→ Exercise data

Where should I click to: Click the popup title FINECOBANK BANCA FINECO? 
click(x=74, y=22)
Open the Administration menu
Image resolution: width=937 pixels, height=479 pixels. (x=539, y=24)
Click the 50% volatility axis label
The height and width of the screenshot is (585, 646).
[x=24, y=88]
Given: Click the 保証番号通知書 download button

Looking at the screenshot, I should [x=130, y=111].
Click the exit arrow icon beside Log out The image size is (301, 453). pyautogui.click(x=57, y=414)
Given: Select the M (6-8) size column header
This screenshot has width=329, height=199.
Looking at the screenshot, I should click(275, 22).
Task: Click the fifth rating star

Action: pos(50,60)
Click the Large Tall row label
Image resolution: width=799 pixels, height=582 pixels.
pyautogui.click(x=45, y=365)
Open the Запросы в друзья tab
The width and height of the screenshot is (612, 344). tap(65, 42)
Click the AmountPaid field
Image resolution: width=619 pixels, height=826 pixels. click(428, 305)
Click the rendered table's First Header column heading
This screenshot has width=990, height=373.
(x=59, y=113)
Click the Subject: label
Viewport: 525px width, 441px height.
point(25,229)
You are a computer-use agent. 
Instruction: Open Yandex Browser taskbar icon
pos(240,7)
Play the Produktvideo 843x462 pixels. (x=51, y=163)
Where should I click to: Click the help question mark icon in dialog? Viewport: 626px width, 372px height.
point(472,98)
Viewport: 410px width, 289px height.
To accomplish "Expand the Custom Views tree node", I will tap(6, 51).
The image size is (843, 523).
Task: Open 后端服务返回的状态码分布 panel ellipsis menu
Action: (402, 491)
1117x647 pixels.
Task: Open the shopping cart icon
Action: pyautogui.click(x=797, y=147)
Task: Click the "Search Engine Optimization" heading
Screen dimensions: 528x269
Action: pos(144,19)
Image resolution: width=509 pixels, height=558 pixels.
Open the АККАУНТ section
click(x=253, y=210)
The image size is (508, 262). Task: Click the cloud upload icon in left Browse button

→ Your task
The full listing above should be repeated without omission.

→ Answer space
Where should I click to: Click the popup title FINECOBANK BANCA FINECO? 
click(x=74, y=22)
Open the Administration menu
Image resolution: width=937 pixels, height=479 pixels. (x=539, y=24)
Click the 50% volatility axis label
The height and width of the screenshot is (585, 646).
[x=24, y=88]
Given: Click the 保証番号通知書 download button

Looking at the screenshot, I should [x=130, y=111].
Click the exit arrow icon beside Log out The image size is (301, 453). pyautogui.click(x=57, y=414)
Given: Select the M (6-8) size column header
This screenshot has width=329, height=199.
Looking at the screenshot, I should click(275, 22).
Task: Click the fifth rating star

Action: pos(50,60)
Click the Large Tall row label
Image resolution: width=799 pixels, height=582 pixels.
pyautogui.click(x=45, y=365)
Open the Запросы в друзья tab
The width and height of the screenshot is (612, 344). tap(65, 42)
Click the AmountPaid field
Image resolution: width=619 pixels, height=826 pixels. click(428, 305)
Click the rendered table's First Header column heading
This screenshot has width=990, height=373.
(x=59, y=113)
Click the Subject: label
Viewport: 525px width, 441px height.
point(25,229)
You are a computer-use agent. 
Instruction: Open Yandex Browser taskbar icon
pos(240,7)
Play the Produktvideo 843x462 pixels. (x=51, y=163)
Where should I click to: Click the help question mark icon in dialog? Viewport: 626px width, 372px height.
point(472,98)
Viewport: 410px width, 289px height.
To accomplish "Expand the Custom Views tree node", I will tap(6, 51).
The image size is (843, 523).
Task: Open 后端服务返回的状态码分布 panel ellipsis menu
Action: (402, 491)
1117x647 pixels.
Task: Open the shopping cart icon
Action: pyautogui.click(x=797, y=147)
Task: Click the "Search Engine Optimization" heading
Screen dimensions: 528x269
Action: pos(144,19)
Image resolution: width=509 pixels, height=558 pixels.
Open the АККАУНТ section
click(x=253, y=210)
The image size is (508, 262). Task: Click the cloud upload icon in left Browse button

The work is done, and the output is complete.